- Theatrical release poster
- Directed by: Mark Pellington
- Written by: Stuart Ross Fink
- Produced by: Mark Pellington; Anne Marie MacKay; Kirk D'Amico; Aaron Magnani;
- Starring: Shirley MacLaine; Amanda Seyfried; AnnJewel Lee Dixon; Anne Heche; Tom Everett Scott; Thomas Sadoski; Joel Murray; Adina Porter;
- Cinematography: Eric Koretz
- Edited by: Julia Wong
- Music by: Nathan Matthew David
- Production companies: Wondros; Myriad Pictures; Aaron Magnani Productions;
- Distributed by: Bleecker Street
- Release dates: January 24, 2017 (Sundance); March 3, 2017 (United States);
- Running time: 108 minutes
- Country: United States
- Language: English
- Box office: $2.9 million

= The Last Word (2017 film) =

The Last Word is a 2017 American comedy-drama film directed by Mark Pellington, from a screenplay by Stuart Ross Fink. It stars Amanda Seyfried and Shirley MacLaine.

The Last Word premiered at the 2017 Sundance Film Festival on January 24, 2017. It was released on March 3, 2017, by Bleecker Street.

==Plot==
A retired businesswoman wants to control everything around her, knowing that she only has a little time left before an imminent death due to a medical condition. She decides to craft her own obituary, so she hires a young obituary writer to work with her to ensure her life story is told her way. The businesswoman tries to expand the horizons of her life, and adopts a young kid for mentoring and lands herself a job as a disc jockey. She grows close with the young writer and influences her life.

==Cast==
- Shirley MacLaine as Harriett Lauler
- Amanda Seyfried as Anne Sherman
- AnnJewel Lee Dixon as Brenda
- Anne Heche as Elizabeth
- Tom Everett Scott as Ronald Odom
- Thomas Sadoski as Robin Sands
- Joel Murray as Joe Mueller
- Adina Porter as Bree Wilson
- Philip Baker Hall as Edward
- Sarah Baker as Zoe
- Steven Culp as Sam Serman
- Basil Hoffman as Christopher George
- Todd Louiso as Dr. Morgan

==Production==
In September 2015, it was announced that Amanda Seyfried and Shirley MacLaine would star in the film, with Mark Pellington directing from a screenplay by Stuart Ross Fink, while Myriad Pictures would handle sales and finance the film. In February 2016, Anne Heche, Philip Baker Hall, and Tom Everett Scott joined the cast of the film. Nathan Matthew David composed the film's score.

===Filming===
Principal photography began on February 3, 2016 and concluded on March 11, 2016.

==Release==
In November 2015, Bleecker Street acquired U.S distribution rights to the film. The film had its world premiere at the 2017 Sundance Film Festival on January 24, 2017. It was released on March 3, 2017. On its first weekend, the film grossed $35,000 from four theaters in New York and Los Angeles.

===Critical reception===
On Rotten Tomatoes, the film has an approval of 40% based on 92 reviews, with an average rating of 4.9/10. The website's critics consensus reads: "The Last Word proves Shirley MacLaine remains a wonderfully magnetic screen presence -- and deserving of a far better vehicle for her considerable talents." On Metacritic, the film has a score of 40 out of 100, based on 21 critics, indicating "mixed or average reviews".

(Stored dataset items)

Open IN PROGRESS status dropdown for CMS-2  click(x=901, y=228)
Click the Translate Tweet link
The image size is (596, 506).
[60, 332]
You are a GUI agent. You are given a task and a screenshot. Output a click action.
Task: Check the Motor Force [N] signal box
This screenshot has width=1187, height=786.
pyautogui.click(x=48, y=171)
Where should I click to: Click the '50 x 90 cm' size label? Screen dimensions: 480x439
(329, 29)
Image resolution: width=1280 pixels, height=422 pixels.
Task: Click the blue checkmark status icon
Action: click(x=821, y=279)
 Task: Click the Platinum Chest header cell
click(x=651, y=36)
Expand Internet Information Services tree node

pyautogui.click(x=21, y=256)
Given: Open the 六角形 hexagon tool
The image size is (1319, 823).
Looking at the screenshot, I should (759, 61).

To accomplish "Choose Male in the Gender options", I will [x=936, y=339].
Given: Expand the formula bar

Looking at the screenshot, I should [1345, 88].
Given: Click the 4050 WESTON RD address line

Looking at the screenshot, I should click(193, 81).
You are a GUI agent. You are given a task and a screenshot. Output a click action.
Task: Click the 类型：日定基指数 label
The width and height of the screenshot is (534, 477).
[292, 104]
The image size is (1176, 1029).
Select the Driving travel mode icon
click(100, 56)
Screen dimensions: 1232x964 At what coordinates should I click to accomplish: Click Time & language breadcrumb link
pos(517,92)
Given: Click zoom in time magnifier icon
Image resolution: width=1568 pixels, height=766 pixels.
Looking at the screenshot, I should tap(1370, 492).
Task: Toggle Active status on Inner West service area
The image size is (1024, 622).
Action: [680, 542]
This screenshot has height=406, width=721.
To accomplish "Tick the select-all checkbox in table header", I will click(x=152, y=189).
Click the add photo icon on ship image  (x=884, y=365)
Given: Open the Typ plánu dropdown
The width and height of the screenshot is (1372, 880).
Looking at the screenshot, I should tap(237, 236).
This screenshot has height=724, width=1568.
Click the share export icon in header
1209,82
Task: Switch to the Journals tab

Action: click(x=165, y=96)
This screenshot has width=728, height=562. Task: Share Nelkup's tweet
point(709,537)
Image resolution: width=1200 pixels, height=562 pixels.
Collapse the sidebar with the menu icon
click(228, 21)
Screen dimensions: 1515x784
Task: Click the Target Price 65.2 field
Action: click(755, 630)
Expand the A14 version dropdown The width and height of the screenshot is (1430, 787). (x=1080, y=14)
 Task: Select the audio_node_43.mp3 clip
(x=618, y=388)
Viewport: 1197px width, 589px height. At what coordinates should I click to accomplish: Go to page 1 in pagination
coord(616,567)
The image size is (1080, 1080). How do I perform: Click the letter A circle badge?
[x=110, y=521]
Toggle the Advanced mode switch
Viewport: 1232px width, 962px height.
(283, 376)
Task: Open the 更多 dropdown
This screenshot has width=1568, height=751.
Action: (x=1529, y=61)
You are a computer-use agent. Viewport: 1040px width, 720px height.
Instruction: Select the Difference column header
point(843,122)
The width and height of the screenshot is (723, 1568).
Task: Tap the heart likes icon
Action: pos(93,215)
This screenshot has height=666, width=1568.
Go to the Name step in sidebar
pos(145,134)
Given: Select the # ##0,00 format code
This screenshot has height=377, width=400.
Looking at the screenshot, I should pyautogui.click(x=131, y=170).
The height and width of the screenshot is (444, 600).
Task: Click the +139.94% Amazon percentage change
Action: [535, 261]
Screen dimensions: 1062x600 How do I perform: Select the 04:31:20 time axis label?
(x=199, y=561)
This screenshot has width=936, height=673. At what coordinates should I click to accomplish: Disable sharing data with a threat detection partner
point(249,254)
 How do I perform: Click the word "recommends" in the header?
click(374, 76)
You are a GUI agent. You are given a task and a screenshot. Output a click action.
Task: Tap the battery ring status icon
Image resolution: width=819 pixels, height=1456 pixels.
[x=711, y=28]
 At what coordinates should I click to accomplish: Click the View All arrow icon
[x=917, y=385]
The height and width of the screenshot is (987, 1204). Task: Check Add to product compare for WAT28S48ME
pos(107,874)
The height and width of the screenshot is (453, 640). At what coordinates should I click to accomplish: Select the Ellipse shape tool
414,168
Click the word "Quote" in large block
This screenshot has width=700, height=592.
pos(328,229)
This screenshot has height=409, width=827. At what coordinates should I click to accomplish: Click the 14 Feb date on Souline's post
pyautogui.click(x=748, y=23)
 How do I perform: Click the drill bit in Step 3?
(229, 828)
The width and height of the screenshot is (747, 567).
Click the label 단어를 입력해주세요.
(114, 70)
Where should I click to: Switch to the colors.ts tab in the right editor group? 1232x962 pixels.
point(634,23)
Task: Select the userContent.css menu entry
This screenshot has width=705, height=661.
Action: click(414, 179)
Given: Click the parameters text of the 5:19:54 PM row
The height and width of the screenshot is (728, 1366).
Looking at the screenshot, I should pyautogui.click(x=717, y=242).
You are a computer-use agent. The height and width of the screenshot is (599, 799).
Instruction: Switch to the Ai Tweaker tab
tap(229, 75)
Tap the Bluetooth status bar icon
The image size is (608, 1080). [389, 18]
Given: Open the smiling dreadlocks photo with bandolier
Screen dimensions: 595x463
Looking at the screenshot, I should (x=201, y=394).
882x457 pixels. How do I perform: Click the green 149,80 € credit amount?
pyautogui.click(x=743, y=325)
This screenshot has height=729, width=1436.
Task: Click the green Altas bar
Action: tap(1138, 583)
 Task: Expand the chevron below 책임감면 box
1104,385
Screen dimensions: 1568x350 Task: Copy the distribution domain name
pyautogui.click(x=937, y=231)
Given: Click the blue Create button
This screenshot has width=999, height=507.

▸ YOUR TASKS
1) In the article on The Last Word, on what date did principal photography begin?
2) Please repeat everything in the article on The Last Word from "The Last Word premiered" down to "influences her life.".
These records have no connection to the article on The Last Word.

▸ RESPONSES
1) February 3, 2016

2)
The Last Word premiered at the 2017 Sundance Film Festival on January 24, 2017. It was released on March 3, 2017, by Bleecker Street.

==Plot==
A retired businesswoman wants to control everything around her, knowing that she only has a little time left before an imminent death due to a medical condition. She decides to craft her own obituary, so she hires a young obituary writer to work with her to ensure her life story is told her way. The businesswoman tries to expand the horizons of her life, and adopts a young kid for mentoring and lands herself a job as a disc jockey. She grows close with the young writer and influences her life.